By 1867 the business had even outgrown the new brewery and John was forced to convert the old Kingsdown Inn into offices and build a new pub across the road. Yet the expansion was still gathering pace and John was to buy up another 20 pubs in the next ten years. Acquisitions reached a peak with the addition of three pubs in one year (1877) and a further seven by 1881. Now the majority of the expansion was aimed firmly at Swindon.
Sadly, John Arkell was to see his tied estate grow no more. He died on 21st October, 1881, much mourned by a local community who always knew him as 'Honest John'. The Swindon Advertiser noted that shops were closed and blinds drawn as the funeral cortege passed to Stratton Church and added: "He was open and above board and Radical in all he said and did.

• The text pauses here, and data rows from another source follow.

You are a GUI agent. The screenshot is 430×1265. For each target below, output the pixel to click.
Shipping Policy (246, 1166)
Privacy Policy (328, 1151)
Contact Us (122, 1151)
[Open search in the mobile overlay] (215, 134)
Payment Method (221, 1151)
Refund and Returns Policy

The poor had lost a good friend, a plain and simple friend."
Despite his loss, there was no question of the brewery floundering after John's death. After all, he had built his business on solid foundations and strong and fair principles which would be passed down from generation to generation while the business remained tightly in family hands.
Sons Thomas and James took over and Arkell's continued to expand, still focusing on the boomtown of Swindon. The pubs would serve both Arkell's and the community well as the railway works headed for its heyday after the turn of the century.
Arkell's mainly bought up pubs thrown on to the market when rival breweries folded. It was the company's ability to not only survive but also to thrive when other smaller breweries were closing or facing takeover that has been perhaps the most remarkable feature of the story.